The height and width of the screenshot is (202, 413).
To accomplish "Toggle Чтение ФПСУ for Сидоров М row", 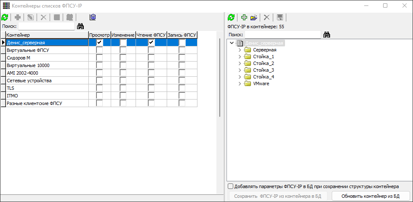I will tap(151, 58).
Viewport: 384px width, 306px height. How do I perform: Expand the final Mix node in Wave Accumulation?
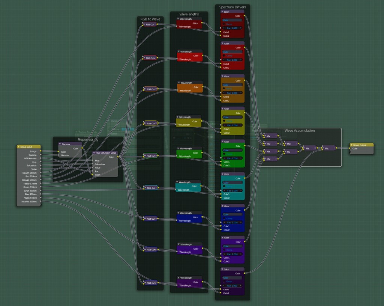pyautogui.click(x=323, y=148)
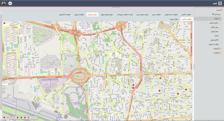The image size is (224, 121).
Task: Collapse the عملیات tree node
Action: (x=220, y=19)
★ ★ ★ ★
GIVEN TASK:
Reproduce word for word the entries from the line containing "Viewport: 384px width, 306px" through the end of the entries, omitting the pictures.

ANSWER TO THIS EXERCISE:
Viewport: 384px width, 306px height. How do I perform: Expand the final Mix node in Wave Accumulation?
pyautogui.click(x=323, y=148)
The image size is (224, 121).
Task: Collapse the عملیات tree node
Action: (x=220, y=19)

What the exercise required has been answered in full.